*PASSAGE FOR REVIEW*
At determined intervals, the research team surveyed three chosen Phoenix neighborhoods, taking photos of chalk and street art that appeared and analyzing the messages, grouping them into a variety of coping and connective functions. The team then compared their findings to pre-pandemic uses of the same spaces by reviewing Google Street View images.
They found that people used neighborhood space to communicate a variety of coping sentiments and feelings — not only positivity, excitement and solidarity, but also anxiety and sadness.
Driveways and sidewalks became mediums for expressions of intimate emotions and support, or signs of care. Drawings of smiley faces, rainbows and hearts were often combined with advice or affirmation, while song lyrics written on a sidewalk conveyed emotional tones of what people were going through.
“Every journey starts with one step,” one message said.
“Con amor todo es posbile/with love anything is possible,” another said
“Be Strong Lynda,” yet another said.
Additionally, the research found that residents used their streets as a form of connective practice, taking events that, pre-pandemic, typically would only happen between family and friends, and making them neighborhood events. For example, since large gatherings were unsafe, people began to use driveways as birthday cards or congratulatory message boards for newly expecting parents, soliciting participation from neighbors.
“Eric is 50 today! Leave a message!” one message said.
“Welcome Baby Elsie,” another said.
“Not only were people using these spaces that you would ordinarily use to just walk on or park cars in a different way, but they were also bringing neighbors into these very personal events,” Pfeiffer said. “It really shows the potential for this transportation infrastructure to do other things than to park cars.”
A better understanding of the alternative roles that can be played by streets, sidewalks and driveways provides insight into how these spaces could be used differently in the future and the value they provide beyond transportation use, Pfeiffer says.
With the rise of self-driving car companies like Waymo and Cruise on the horizon, researchers say the demands to own cars may change, and so will the spaces designed to hold them.
"You could sign up for a membership through one of these self-driving car companies,” Pfeiffer said. “So, what does that mean for all these garages and driveways that we all have that may become potentially useless in the future?
“I think the project shows the potential for these spaces to do these other things.”
Researchers also analyzed the extent to which this change was fleeting. The study found that messages proliferated over about a year from the beginning of the pandemic, then began to dissipate as stay-at-home orders and other markers of the end of a period of isolation began to lift, concluding that there was a very acute period of using streets and sidewalks for creativity and connection.

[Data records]
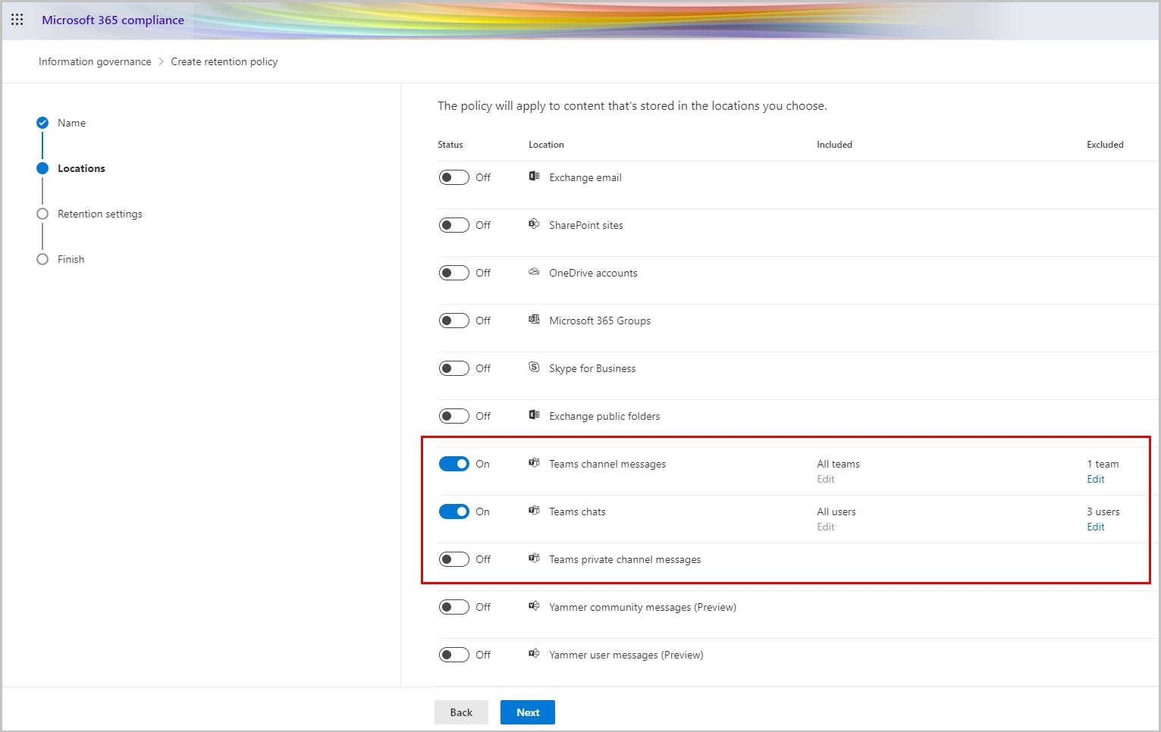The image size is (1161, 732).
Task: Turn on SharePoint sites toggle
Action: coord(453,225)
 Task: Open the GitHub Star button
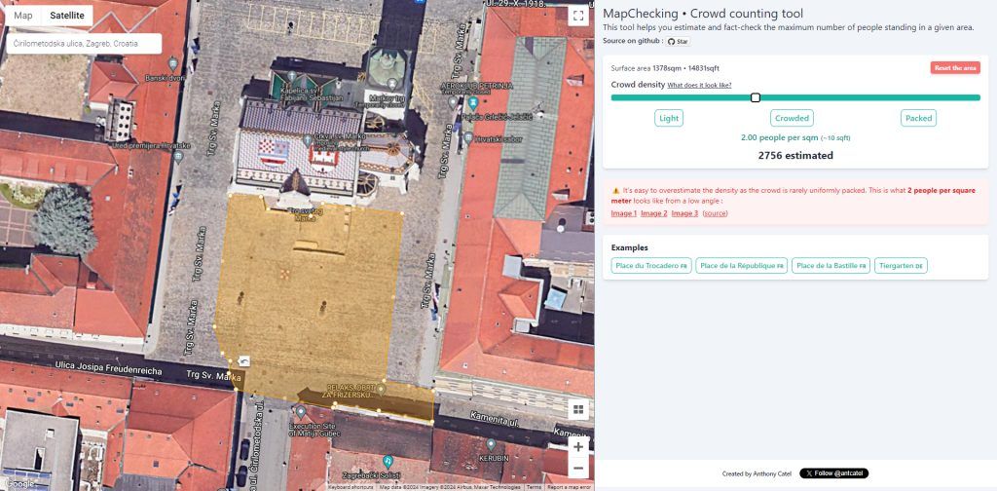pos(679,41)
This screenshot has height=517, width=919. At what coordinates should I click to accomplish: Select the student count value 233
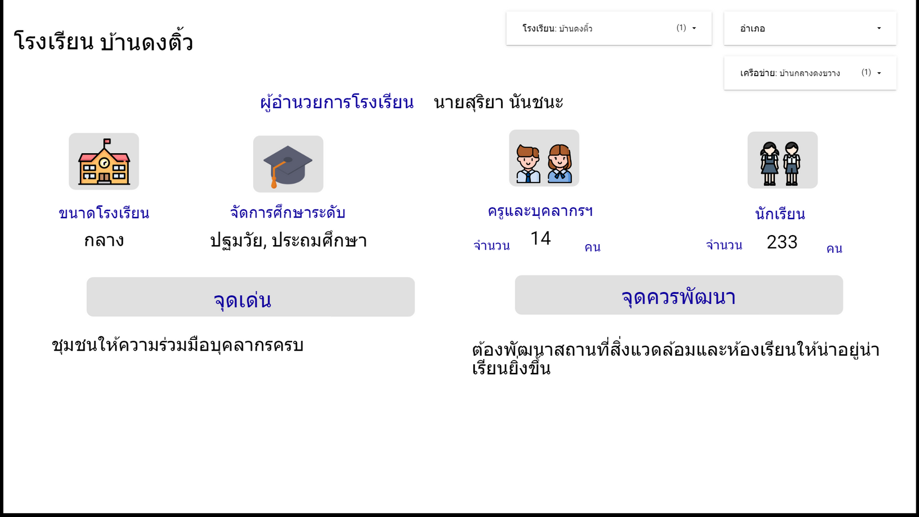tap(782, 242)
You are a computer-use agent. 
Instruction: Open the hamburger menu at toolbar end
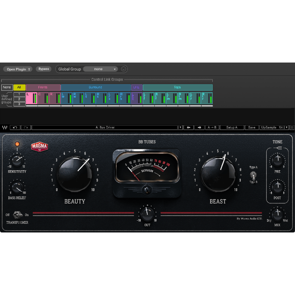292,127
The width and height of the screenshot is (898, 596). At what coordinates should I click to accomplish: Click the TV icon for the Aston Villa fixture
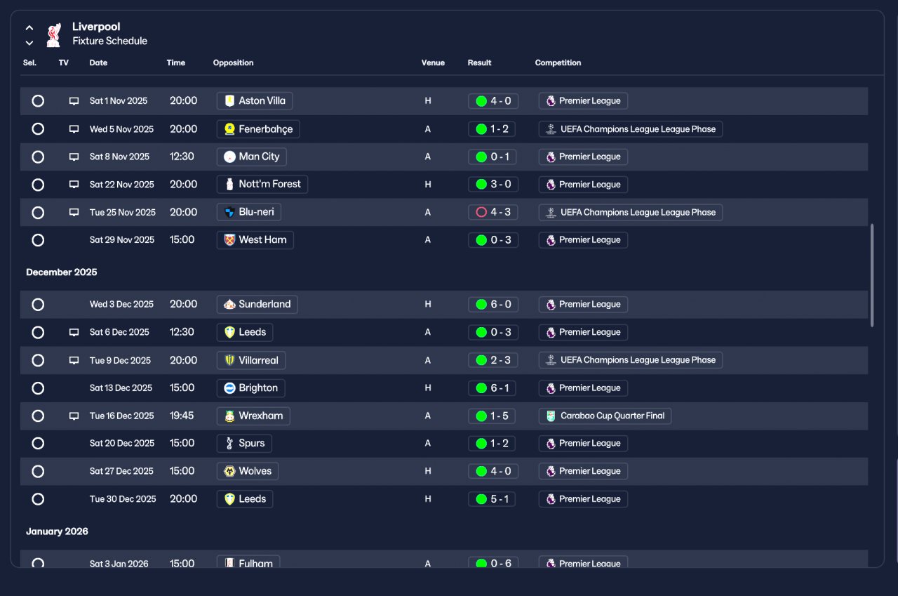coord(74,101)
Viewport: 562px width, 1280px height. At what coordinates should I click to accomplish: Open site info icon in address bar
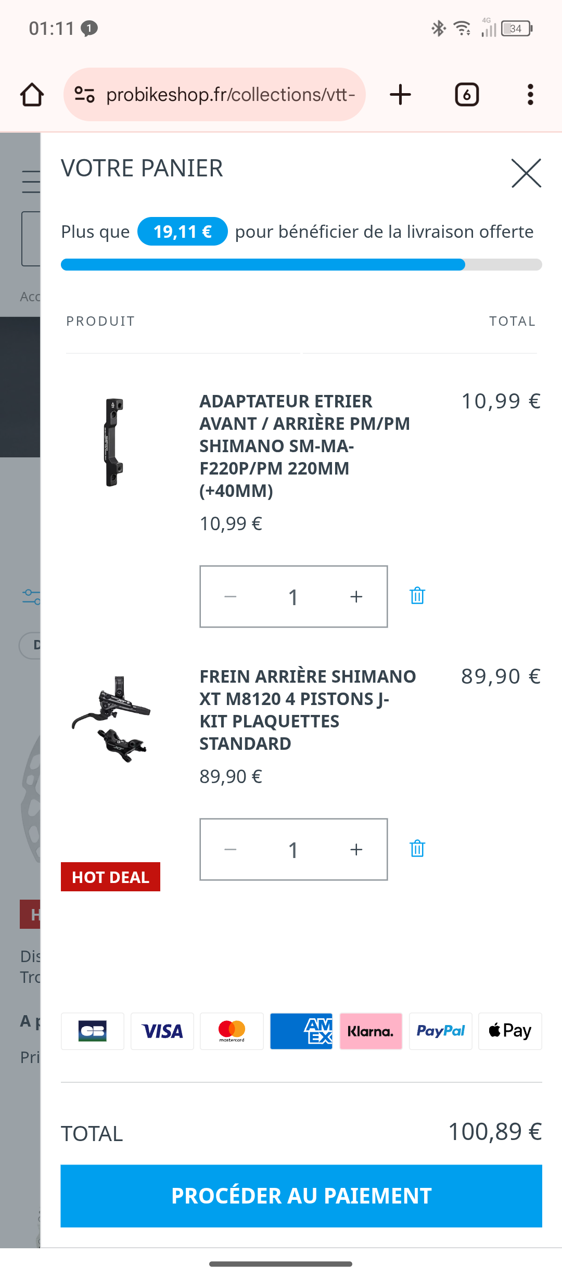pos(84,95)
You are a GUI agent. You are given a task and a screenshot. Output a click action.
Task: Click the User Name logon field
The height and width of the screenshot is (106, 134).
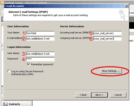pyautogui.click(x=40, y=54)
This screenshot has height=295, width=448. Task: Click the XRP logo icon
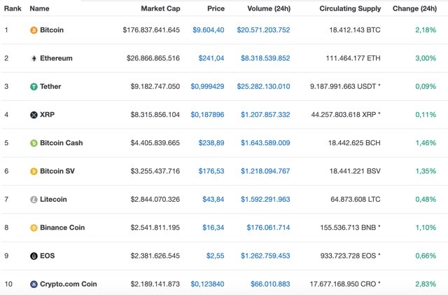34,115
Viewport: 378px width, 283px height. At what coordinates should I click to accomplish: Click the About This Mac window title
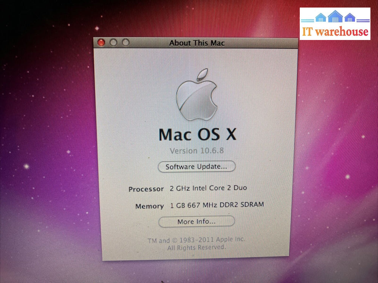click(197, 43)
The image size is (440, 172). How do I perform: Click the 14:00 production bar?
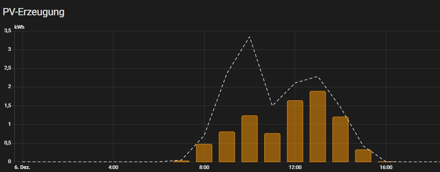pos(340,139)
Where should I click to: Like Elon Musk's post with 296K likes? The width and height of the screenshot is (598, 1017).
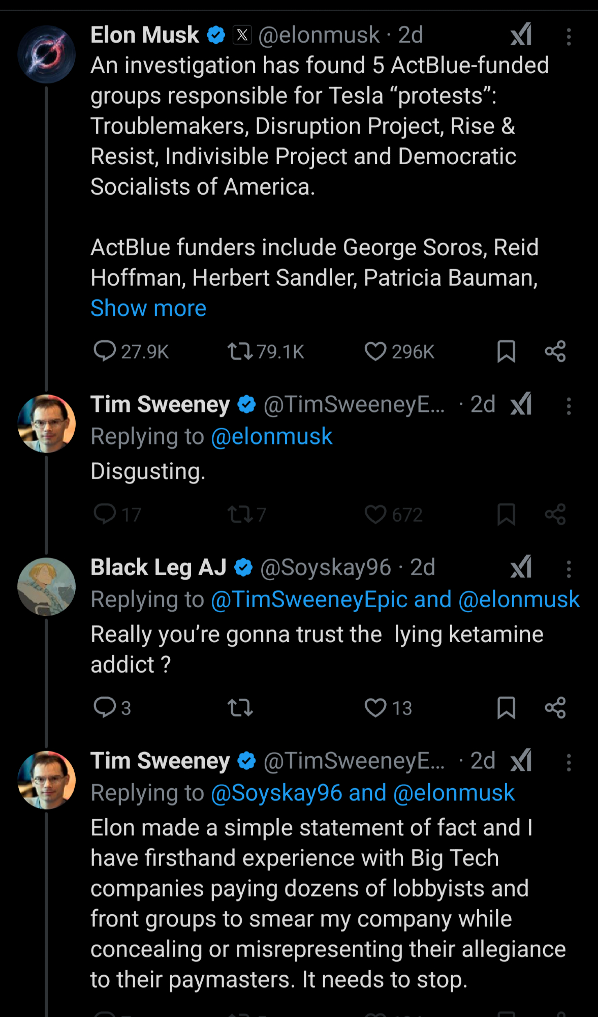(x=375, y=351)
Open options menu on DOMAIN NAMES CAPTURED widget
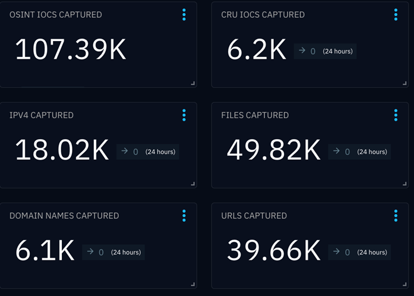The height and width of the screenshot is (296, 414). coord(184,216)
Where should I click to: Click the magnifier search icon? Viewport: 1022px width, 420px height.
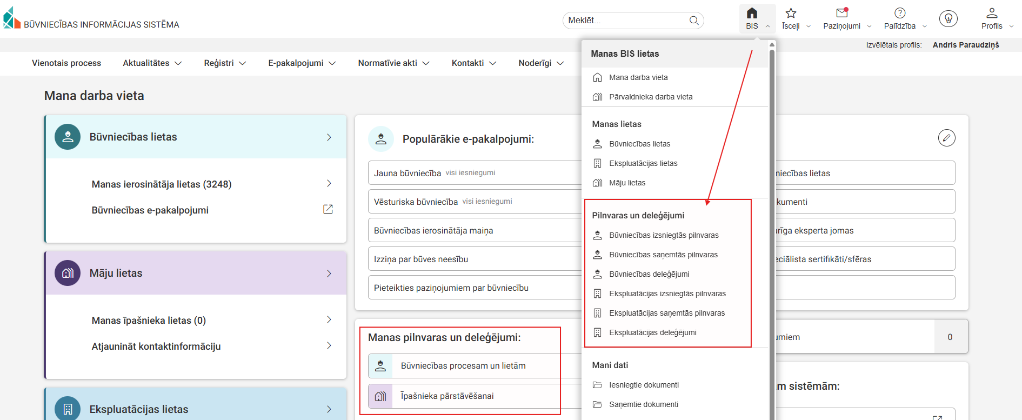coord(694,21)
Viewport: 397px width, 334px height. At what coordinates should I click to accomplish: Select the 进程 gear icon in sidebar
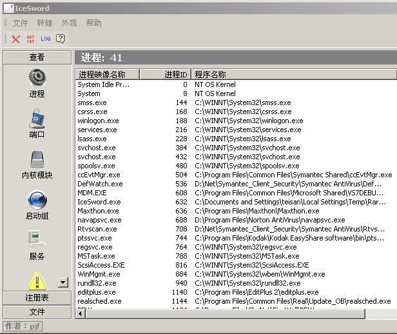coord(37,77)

*LIST OF TASKS*
A. List the coping sentiments and feelings that the passage on neighborhood chalk art says people communicated through neighborhood space.
B. According to the passage on neighborhood chalk art, what did the team review to compare their findings with pre-pandemic uses of the same spaces?
C. Decide whether each statement agrees with the passage on neighborhood chalk art: (i) The team surveyed five Phoenix neighborhoods. (ii) People used driveways as birthday cards. (iii) The messages kept multiplying after stay-at-home orders lifted.

*SET OF ANSWERS*
A. positivity, excitement, solidarity, anxiety, sadness

B. Google Street View images.

C.
(i) No: "three chosen Phoenix neighborhoods"
(ii) Yes: "people began to use driveways as birthday cards"
(iii) No: "then began to dissipate as stay-at-home orders and other markers of the end of a period of isolation began to lift"